-- Start --
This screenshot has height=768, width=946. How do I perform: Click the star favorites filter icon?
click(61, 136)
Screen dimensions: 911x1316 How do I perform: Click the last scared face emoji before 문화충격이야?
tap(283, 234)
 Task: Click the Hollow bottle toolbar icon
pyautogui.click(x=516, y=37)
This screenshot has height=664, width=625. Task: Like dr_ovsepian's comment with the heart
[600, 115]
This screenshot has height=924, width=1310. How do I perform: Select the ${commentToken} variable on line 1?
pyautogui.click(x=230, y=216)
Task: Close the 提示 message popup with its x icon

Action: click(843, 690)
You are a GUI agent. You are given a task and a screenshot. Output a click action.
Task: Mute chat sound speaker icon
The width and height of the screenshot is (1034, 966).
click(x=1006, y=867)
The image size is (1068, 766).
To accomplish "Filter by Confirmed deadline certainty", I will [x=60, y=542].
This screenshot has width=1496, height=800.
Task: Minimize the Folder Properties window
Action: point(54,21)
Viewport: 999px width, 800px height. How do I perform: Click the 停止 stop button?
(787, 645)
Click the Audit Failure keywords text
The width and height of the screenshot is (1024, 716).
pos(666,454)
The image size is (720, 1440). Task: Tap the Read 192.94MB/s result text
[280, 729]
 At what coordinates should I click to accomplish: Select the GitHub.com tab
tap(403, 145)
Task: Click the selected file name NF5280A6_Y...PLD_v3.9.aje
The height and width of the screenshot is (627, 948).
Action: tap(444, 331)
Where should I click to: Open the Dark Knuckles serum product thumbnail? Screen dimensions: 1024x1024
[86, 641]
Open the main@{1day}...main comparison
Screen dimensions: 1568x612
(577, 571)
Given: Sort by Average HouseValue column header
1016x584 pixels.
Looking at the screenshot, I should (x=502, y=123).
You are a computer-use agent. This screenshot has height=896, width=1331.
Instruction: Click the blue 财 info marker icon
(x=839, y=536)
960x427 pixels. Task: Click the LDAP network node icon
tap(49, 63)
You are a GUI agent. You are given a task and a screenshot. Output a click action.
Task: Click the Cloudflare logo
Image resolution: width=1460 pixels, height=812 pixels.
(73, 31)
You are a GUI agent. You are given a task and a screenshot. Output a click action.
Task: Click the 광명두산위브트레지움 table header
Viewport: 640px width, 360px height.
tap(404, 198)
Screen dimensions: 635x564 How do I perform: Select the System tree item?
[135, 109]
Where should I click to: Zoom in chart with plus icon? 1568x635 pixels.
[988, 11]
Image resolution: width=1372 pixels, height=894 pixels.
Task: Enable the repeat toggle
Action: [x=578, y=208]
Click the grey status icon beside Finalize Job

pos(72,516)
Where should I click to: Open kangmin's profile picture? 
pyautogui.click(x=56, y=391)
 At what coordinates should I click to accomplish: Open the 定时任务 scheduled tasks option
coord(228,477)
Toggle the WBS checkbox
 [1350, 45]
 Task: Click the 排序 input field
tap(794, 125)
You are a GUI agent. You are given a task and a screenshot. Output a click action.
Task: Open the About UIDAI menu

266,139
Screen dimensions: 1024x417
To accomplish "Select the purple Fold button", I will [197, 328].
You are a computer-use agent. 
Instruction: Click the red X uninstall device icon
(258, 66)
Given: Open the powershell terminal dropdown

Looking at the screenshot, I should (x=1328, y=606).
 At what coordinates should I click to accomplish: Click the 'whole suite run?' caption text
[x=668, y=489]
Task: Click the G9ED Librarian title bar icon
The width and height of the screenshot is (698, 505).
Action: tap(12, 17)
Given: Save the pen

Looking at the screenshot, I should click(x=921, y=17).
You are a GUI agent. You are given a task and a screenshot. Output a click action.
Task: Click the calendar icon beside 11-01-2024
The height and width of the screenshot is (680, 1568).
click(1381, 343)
-- End --
- [Direction]
Repeat all of the material above word for word, with nothing changed, added, or left out.

- [Worked answer]
This screenshot has height=768, width=946. How do I perform: Click the star favorites filter icon?
click(61, 136)
Screen dimensions: 911x1316 How do I perform: Click the last scared face emoji before 문화충격이야?
tap(283, 234)
 Task: Click the Hollow bottle toolbar icon
pyautogui.click(x=516, y=37)
This screenshot has height=664, width=625. Task: Like dr_ovsepian's comment with the heart
[600, 115]
This screenshot has height=924, width=1310. How do I perform: Select the ${commentToken} variable on line 1?
pyautogui.click(x=230, y=216)
Task: Close the 提示 message popup with its x icon

Action: click(843, 690)
You are a GUI agent. You are given a task and a screenshot. Output a click action.
Task: Mute chat sound speaker icon
The width and height of the screenshot is (1034, 966).
click(x=1006, y=867)
The image size is (1068, 766).
To accomplish "Filter by Confirmed deadline certainty", I will [x=60, y=542].
This screenshot has width=1496, height=800.
Task: Minimize the Folder Properties window
Action: point(54,21)
Viewport: 999px width, 800px height. How do I perform: Click the 停止 stop button?
(787, 645)
Click the Audit Failure keywords text
The width and height of the screenshot is (1024, 716).
pos(666,454)
The image size is (720, 1440). Task: Tap the Read 192.94MB/s result text
[280, 729]
 At what coordinates should I click to accomplish: Select the GitHub.com tab
tap(403, 145)
Task: Click the selected file name NF5280A6_Y...PLD_v3.9.aje
The height and width of the screenshot is (627, 948).
Action: tap(444, 331)
Where should I click to: Open the Dark Knuckles serum product thumbnail? Screen dimensions: 1024x1024
[86, 641]
Open the main@{1day}...main comparison
Screen dimensions: 1568x612
(577, 571)
Given: Sort by Average HouseValue column header
1016x584 pixels.
Looking at the screenshot, I should (x=502, y=123).
You are a computer-use agent. This screenshot has height=896, width=1331.
Instruction: Click the blue 财 info marker icon
(x=839, y=536)
960x427 pixels. Task: Click the LDAP network node icon
tap(49, 63)
You are a GUI agent. You are given a task and a screenshot. Output a click action.
Task: Click the Cloudflare logo
Image resolution: width=1460 pixels, height=812 pixels.
(73, 31)
You are a GUI agent. You are given a task and a screenshot. Output a click action.
Task: Click the 광명두산위브트레지움 table header
Viewport: 640px width, 360px height.
tap(404, 198)
Screen dimensions: 635x564 How do I perform: Select the System tree item?
[135, 109]
Where should I click to: Zoom in chart with plus icon? 1568x635 pixels.
[988, 11]
Image resolution: width=1372 pixels, height=894 pixels.
Task: Enable the repeat toggle
Action: [x=578, y=208]
Click the grey status icon beside Finalize Job

pos(72,516)
Where should I click to: Open kangmin's profile picture? 
pyautogui.click(x=56, y=391)
 At what coordinates should I click to accomplish: Open the 定时任务 scheduled tasks option
coord(228,477)
Toggle the WBS checkbox
 [1350, 45]
 Task: Click the 排序 input field
tap(794, 125)
You are a GUI agent. You are given a task and a screenshot. Output a click action.
Task: Open the About UIDAI menu

266,139
Screen dimensions: 1024x417
To accomplish "Select the purple Fold button", I will [197, 328].
You are a computer-use agent. 
Instruction: Click the red X uninstall device icon
(258, 66)
Given: Open the powershell terminal dropdown

Looking at the screenshot, I should (x=1328, y=606).
 At what coordinates should I click to accomplish: Click the 'whole suite run?' caption text
[x=668, y=489]
Task: Click the G9ED Librarian title bar icon
The width and height of the screenshot is (698, 505).
Action: tap(12, 17)
Given: Save the pen

Looking at the screenshot, I should click(x=921, y=17).
You are a GUI agent. You are given a task and a screenshot. Output a click action.
Task: Click the calendar icon beside 11-01-2024
The height and width of the screenshot is (680, 1568).
click(1381, 343)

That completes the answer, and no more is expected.